Srp-2, ein Protein in Caenorhabditis elegans, zeigt eine ausgeprägte Homologe zu Neuroserpin. Durch biolistische Transformation wurden Wurmlinien generiert, in denen Srp-2 mit einem Fluoreszenzgen fusioniert wurde, um eine in vivo-Lokalisation zu ermöglichen. Durch gezieltes Einbringen von Mutationen in srp-2 war es möglich, FENIB in C. elegans nachzustellen und zu analysieren. Die gewebsspezifische Expression (muskel-spezifisch bzw. endogen) führte zur altersabhängigen intrazellulären Akkumulation von mutiertem Srp-2. Zusätzlich zeigten die Würmer unter dem muskel-spezifischen Promotor im Vergleich zu Wildtyp-Srp-2 Defizite in der Beweglichkeit. Die Analyse mittels Fluorescent Recovery after Photobleaching (FRAP)

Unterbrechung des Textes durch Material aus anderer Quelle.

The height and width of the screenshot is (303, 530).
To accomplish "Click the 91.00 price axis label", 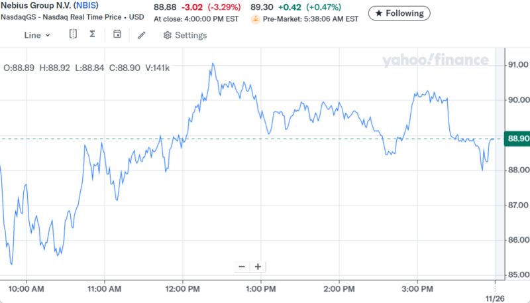I will pyautogui.click(x=517, y=65).
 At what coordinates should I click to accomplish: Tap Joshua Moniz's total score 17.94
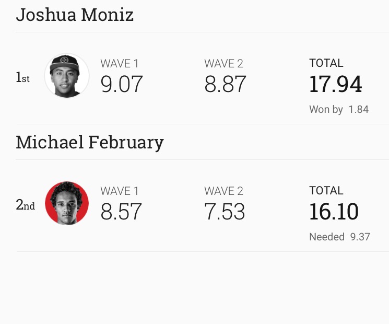click(x=335, y=84)
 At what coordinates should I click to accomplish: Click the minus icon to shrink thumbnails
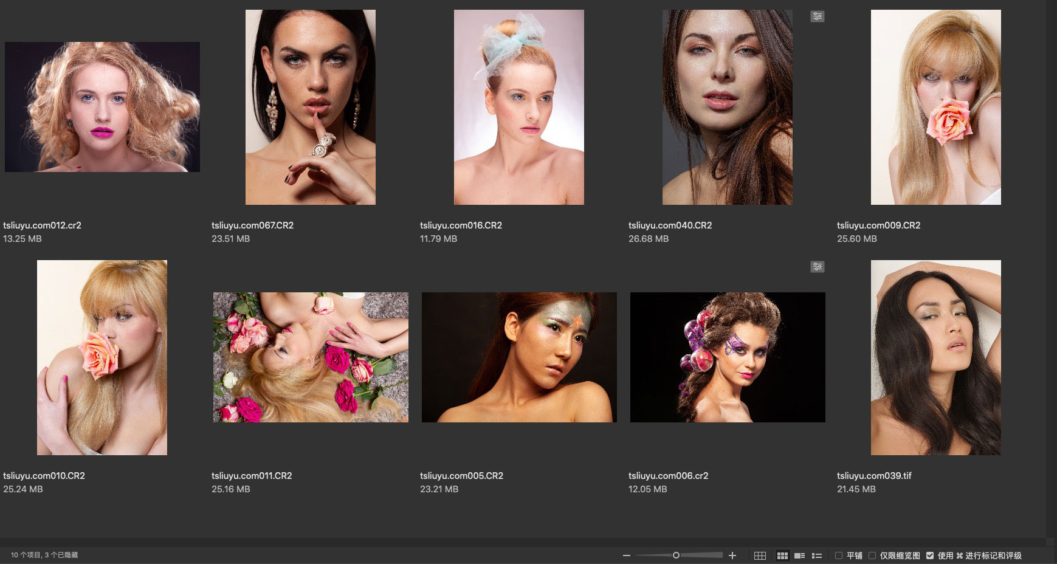(627, 555)
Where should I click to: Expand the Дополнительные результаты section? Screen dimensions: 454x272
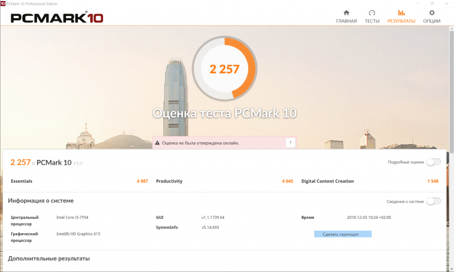point(49,258)

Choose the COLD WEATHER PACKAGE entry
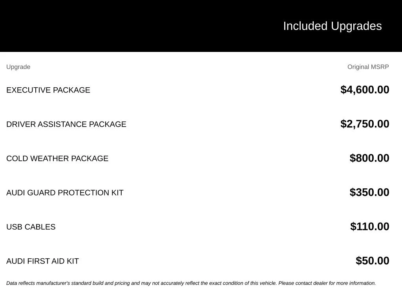(x=57, y=158)
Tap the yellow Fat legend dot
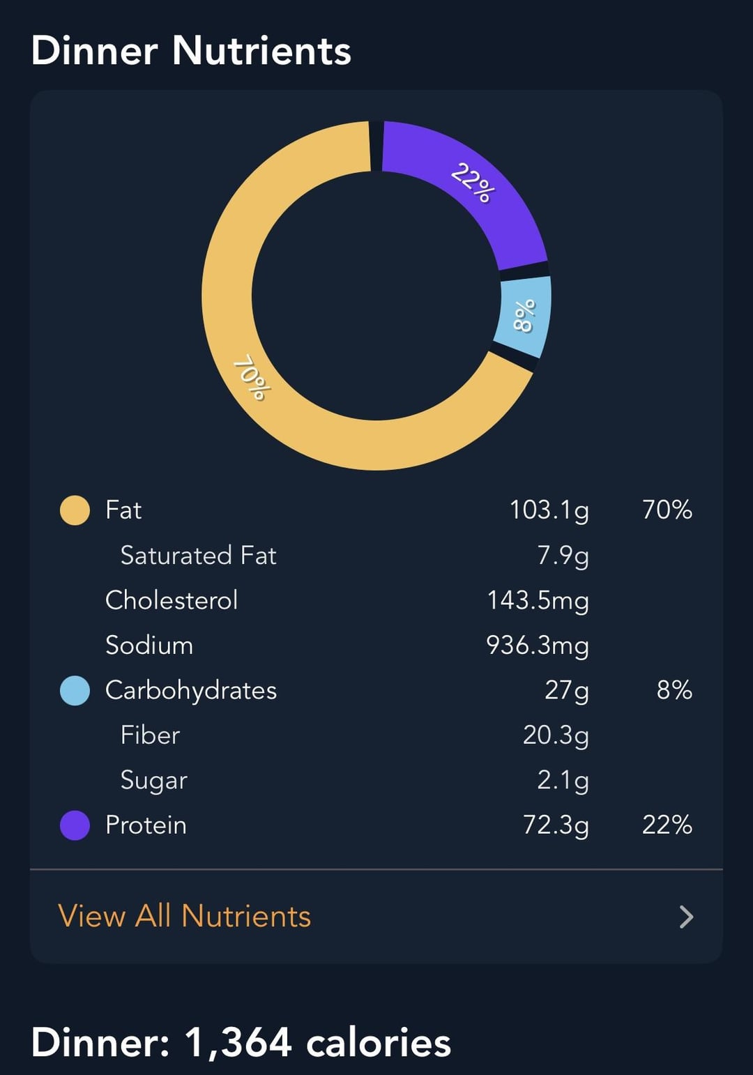The width and height of the screenshot is (753, 1075). pos(75,510)
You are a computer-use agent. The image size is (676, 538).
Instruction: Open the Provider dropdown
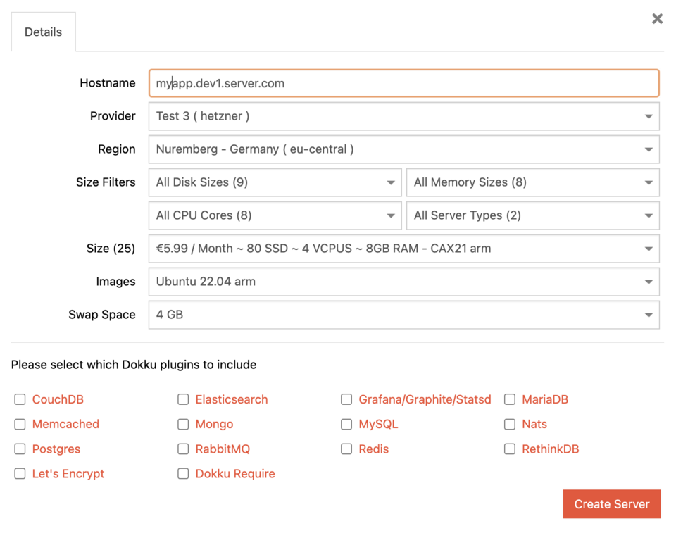(404, 116)
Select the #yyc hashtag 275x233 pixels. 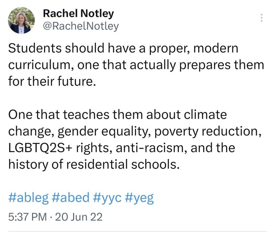(109, 198)
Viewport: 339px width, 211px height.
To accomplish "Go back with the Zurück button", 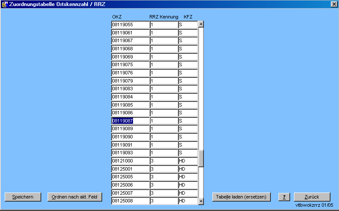I will click(312, 197).
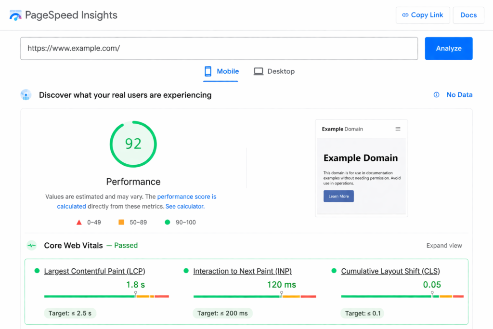Click the red triangle legend marker for 0-49
Viewport: 493px width, 329px height.
[x=79, y=222]
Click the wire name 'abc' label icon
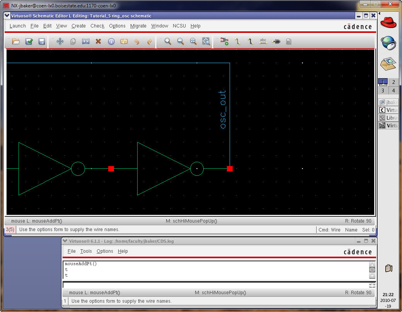Screen dimensions: 402x312 (x=263, y=41)
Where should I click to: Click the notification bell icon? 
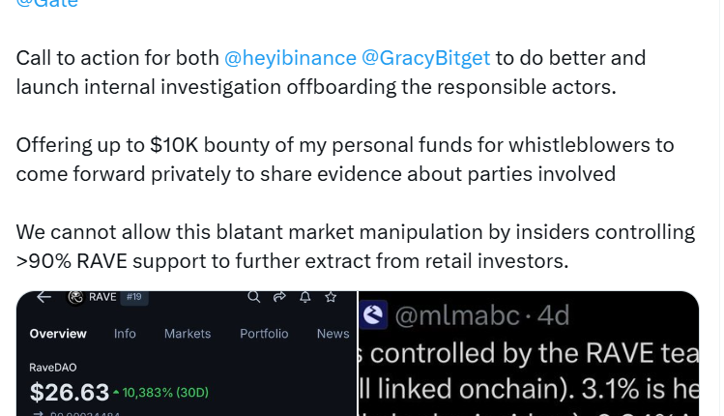[304, 297]
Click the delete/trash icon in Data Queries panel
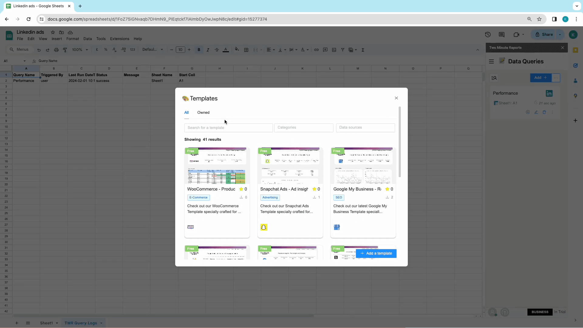The height and width of the screenshot is (328, 583). click(544, 112)
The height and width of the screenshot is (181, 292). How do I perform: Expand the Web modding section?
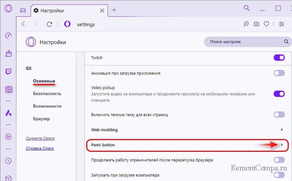282,130
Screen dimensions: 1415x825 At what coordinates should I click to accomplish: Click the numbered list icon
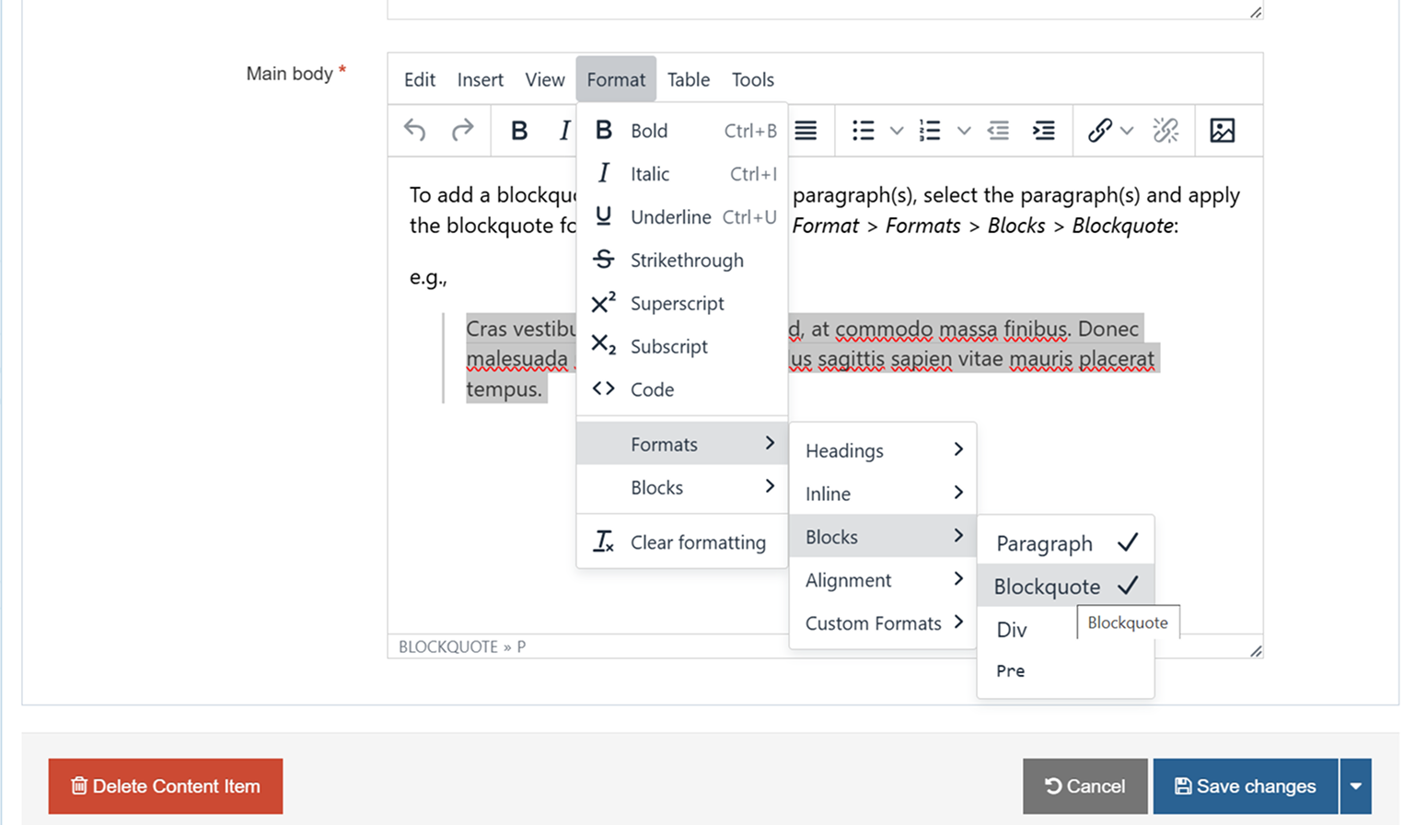930,131
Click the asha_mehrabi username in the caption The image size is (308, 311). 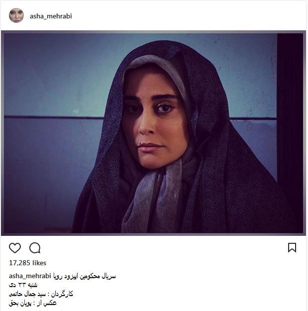[x=30, y=276]
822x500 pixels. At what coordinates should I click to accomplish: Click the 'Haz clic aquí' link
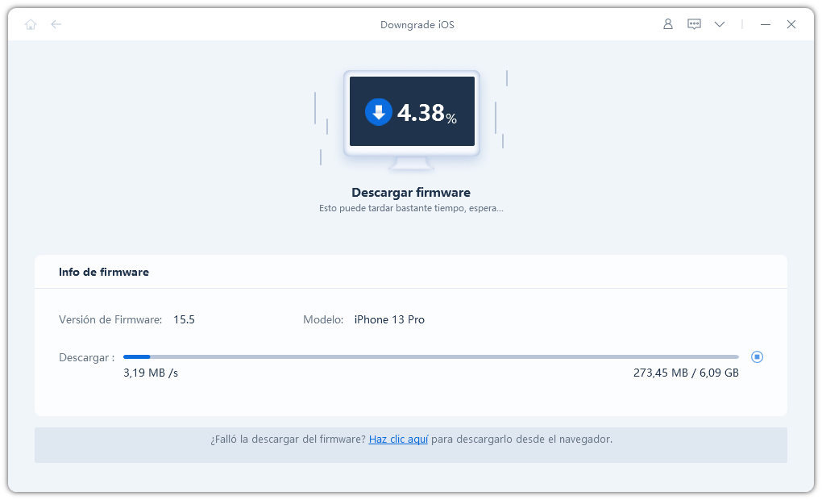pos(398,440)
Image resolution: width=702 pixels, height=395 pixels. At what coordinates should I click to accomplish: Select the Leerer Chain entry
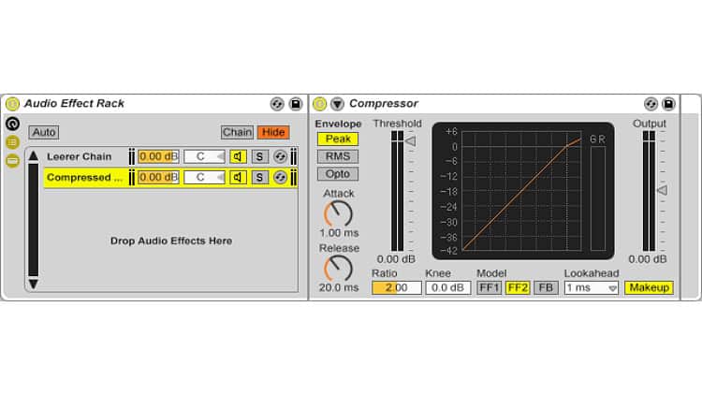click(x=80, y=156)
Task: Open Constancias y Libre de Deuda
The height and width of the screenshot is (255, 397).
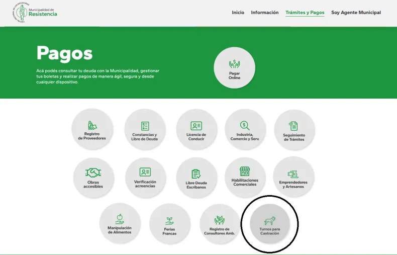Action: [x=145, y=129]
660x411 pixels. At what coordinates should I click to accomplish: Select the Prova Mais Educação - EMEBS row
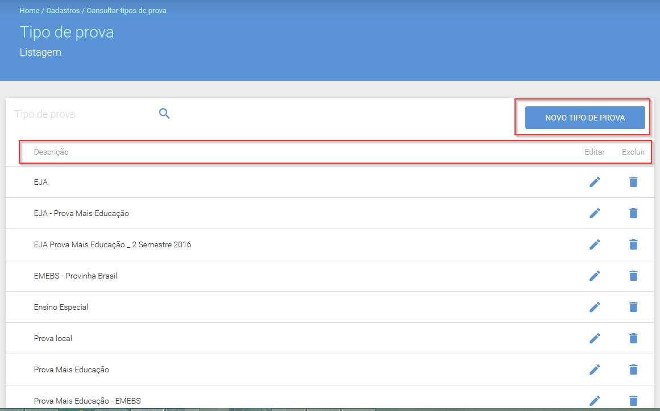pyautogui.click(x=330, y=400)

und Antikörperfärbungen ergab eine Lokalisierung im Endoplasmatischen Retikulum (ER). Durch die Verwendung von RNAi und Deletionsmutanten konnte gezeigt werden, dass Induktoren der Unfolded Protein Response, namentlich Ire-1, Atf-6 und Pek-1 sowie ein genereller Hitzeschock-Faktor (Hsf-1) eine Rolle beim Abbau von Srp-2-Aggregaten spielen.
Zusammenfassend ist das beschriebene Modell das erste, in dem ein endogenes Protein in C. elegans manipuliert wurde und dadurch in vivo Proteinaggregate bildet. Das Modell ermöglichte dadurch die Untersuchung von Signalwegen welche eine Rolle beim Abbau von Srp-2-Aggregaten spielen.